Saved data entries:
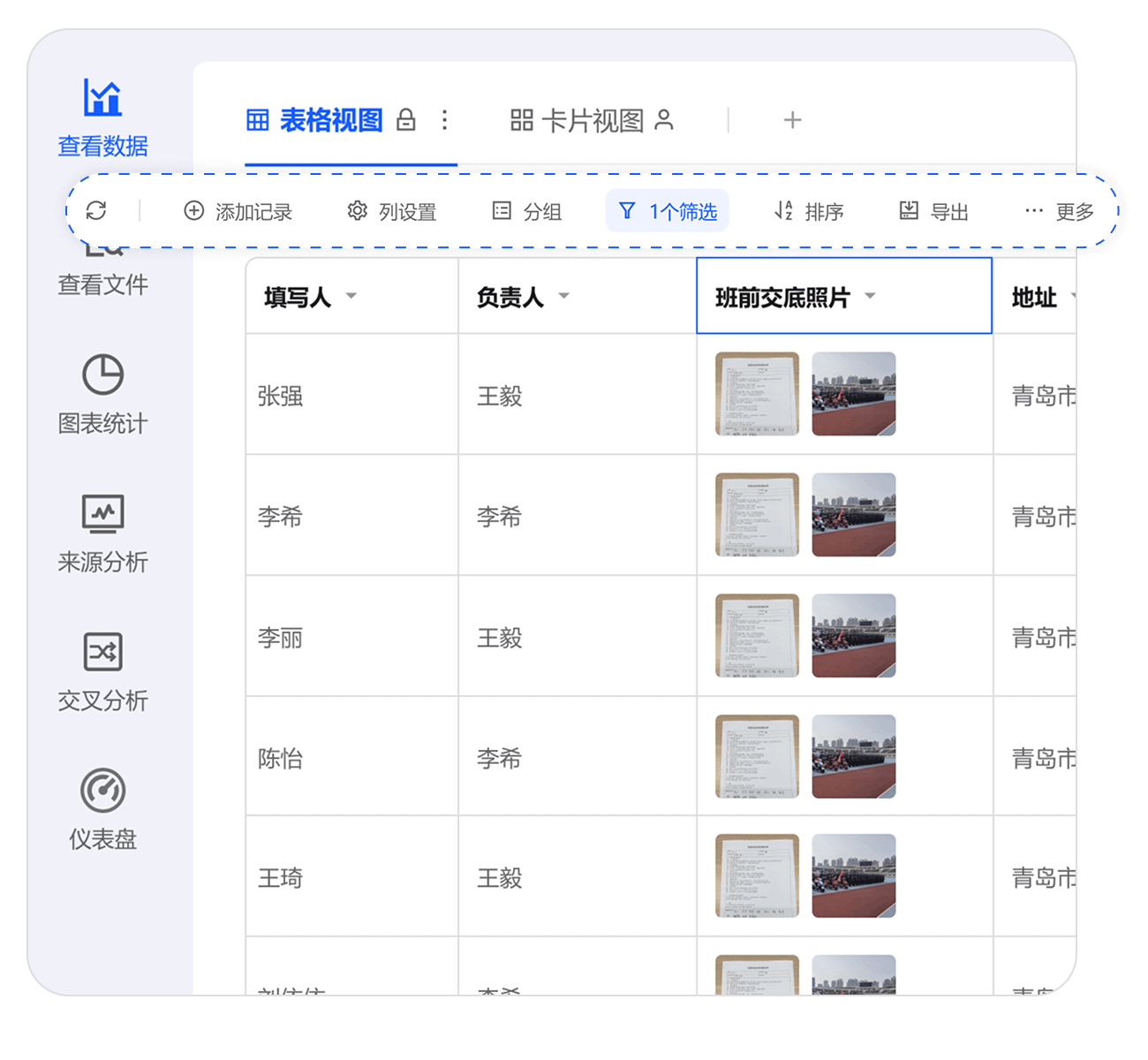Open 班前交底照片 column dropdown arrow
The image size is (1148, 1060).
click(x=870, y=296)
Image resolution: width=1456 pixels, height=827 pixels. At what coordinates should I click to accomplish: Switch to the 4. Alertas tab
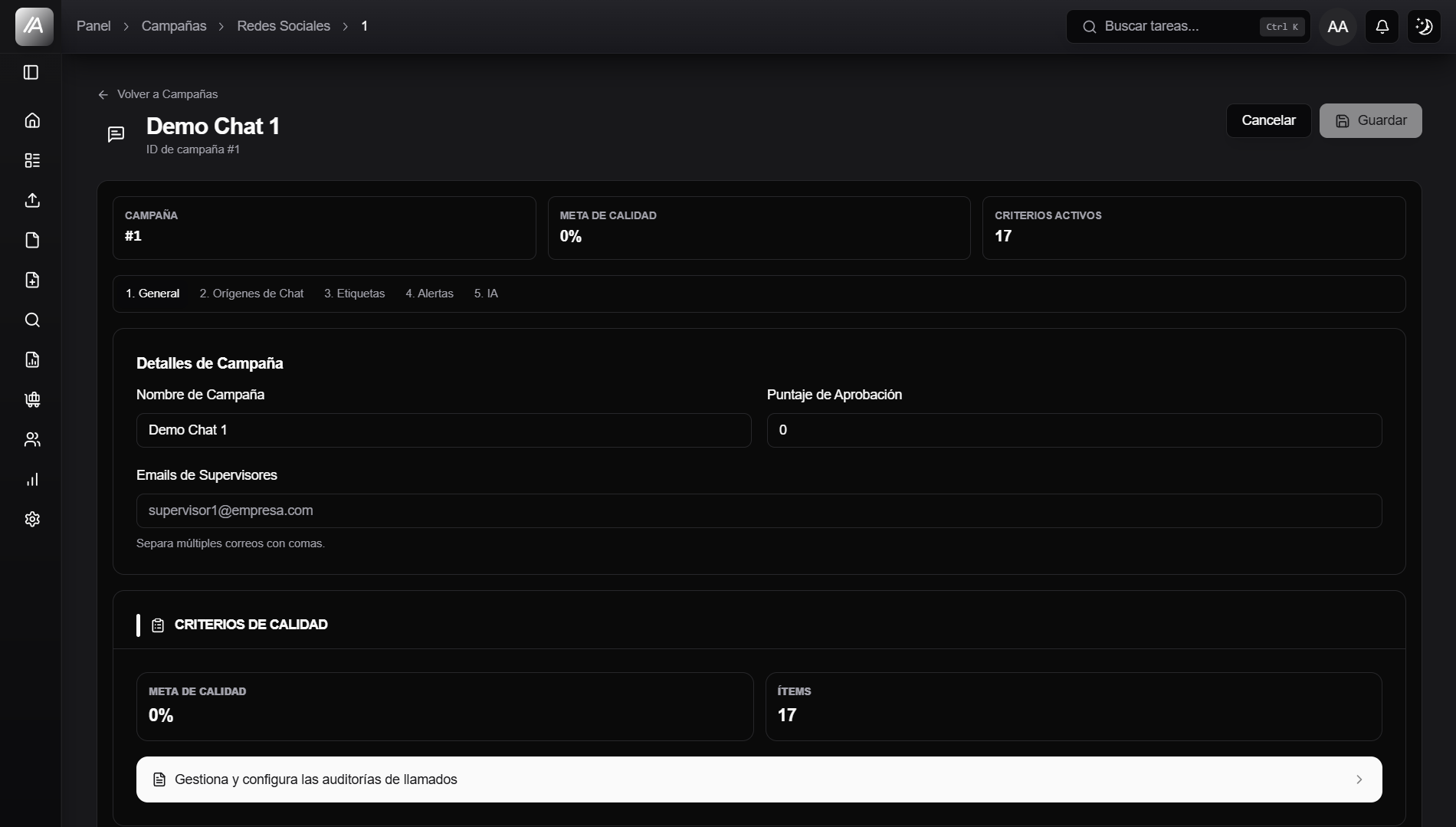429,294
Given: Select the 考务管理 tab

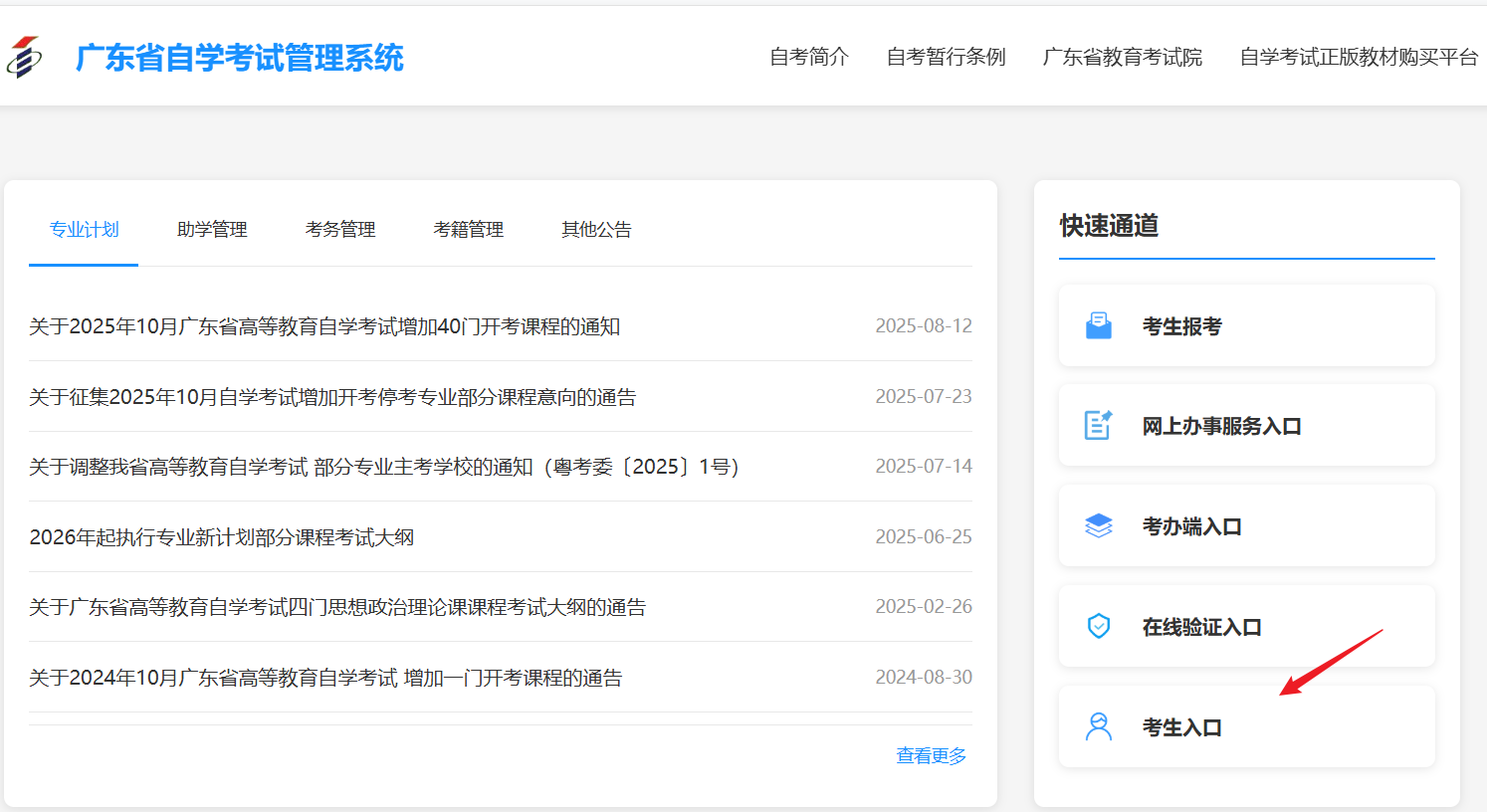Looking at the screenshot, I should click(x=340, y=230).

**What to do:** Leaving every picture out, return the lines from the one containing "Image resolution: width=1456" through the last line of the records exactly.

**Response:**
Image resolution: width=1456 pixels, height=827 pixels. At what coordinates should I click to accomplish: Switch to the 4. Alertas tab
429,294
Given: Select the 考务管理 tab

Looking at the screenshot, I should click(x=340, y=230).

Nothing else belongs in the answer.